South Africa economy in bad state as debt levels increase rapidly

South Africa’s public finances are in alarming state. There are four main reasons for this. First, economic growth is low or non-existent. Second, tax revenue collection is repeatedly below forecasts. Third, debt levels have risen rapidly and are now at their highest levels in the post-apartheid era. Fourth, the poor performance of state-owned enterprises is necessitating large-scale government support.

Recent developments since the tabling of the 2019/20 Budget in February 2019 have only made the situation worse. A downgrade of government debt to ‘junk’ by a third ratings agency will lead to an outflow of investment and exacerbate matters further. South Africa is, in fact, fortunate that this has not already happened.

The state of South Africa’s public finances is the outcome of different dynamics in three, overlapping periods. The first was the period after the 2008 global financial crisis. The second was the period under the continued presidency of Jacob Zuma. And the third has been the period since Zuma was succeeded by Cyril Ramaphosa. Careful consideration of these periods contradict widely-circulated claims in the political space.

Some have claimed that South Africa’s woes began with Zuma but this is not true. The first shock to the economy under public financeswas the global financial crisis. Others have claimed that Zuma is not responsible for poor economic and public finance performance, but this is also not true. South African economic performance should have been able to recover to a much greater degree than it did under the era of his leadership. Government revenue collection seems to have been negatively affected by institutional destabilization of the South African Revenue Service.

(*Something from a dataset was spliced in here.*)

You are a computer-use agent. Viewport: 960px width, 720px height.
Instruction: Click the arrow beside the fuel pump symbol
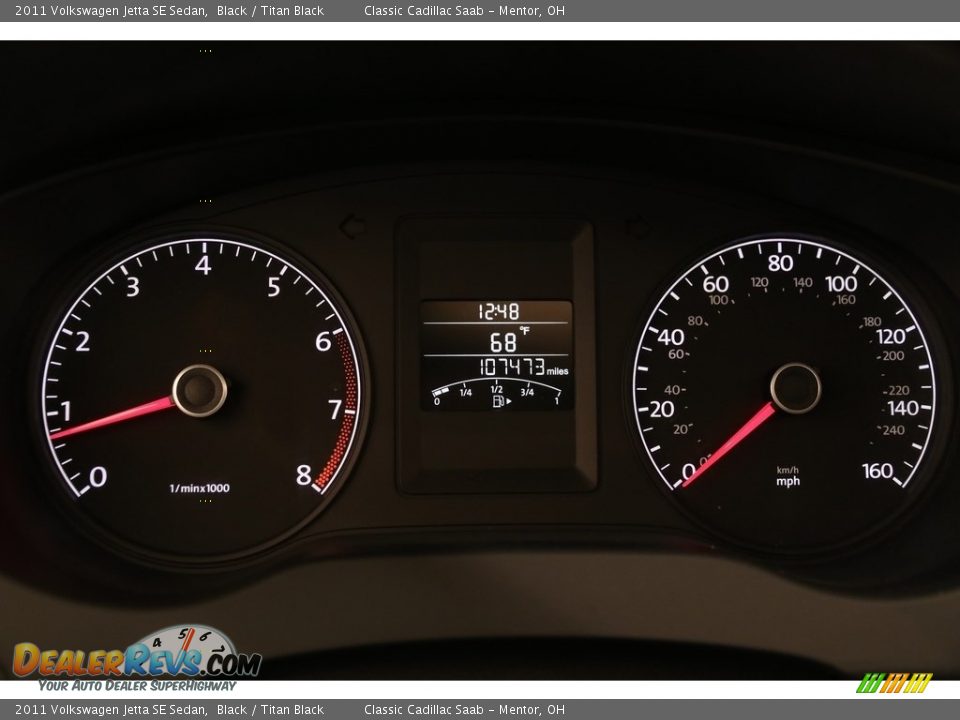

The reality is that even though Treasury attempted to maintain government spending to support the economy during the aftermath of the global financial crisis, and then attempted to stabilize debt levels using a policy of ‘fiscal consolidation’, it has been unable to do either. The economy has not recovered, arguably due in significant part to the ravages of state capture and other state failures in the Zuma era. Debt targets have been regularly missed. At one point national government debt was expected to stabilized below 45% of GDP, now it has gone above 60% and may reach 70% of GDP within a few years.

There is no consensus among economists or other public finance experts on a specific threshold that is tolerable. What is clear though is that the higher the amount of debt relative to the size of the economy, the greater the risk. This is especially true where economic growth is lackluster, as it has been in South Africa for some years. Recent developments have only made the situation more dire. In the 2019 Budget, Treasury indicated that it would have to breach its expenditure ceiling for the first time in order to give support to national power utility Eskom amounting to 23 billion rand ($1.5 billion) per year for an intended 10 years. That was despite planned cuts to public service employment and additional tax measures.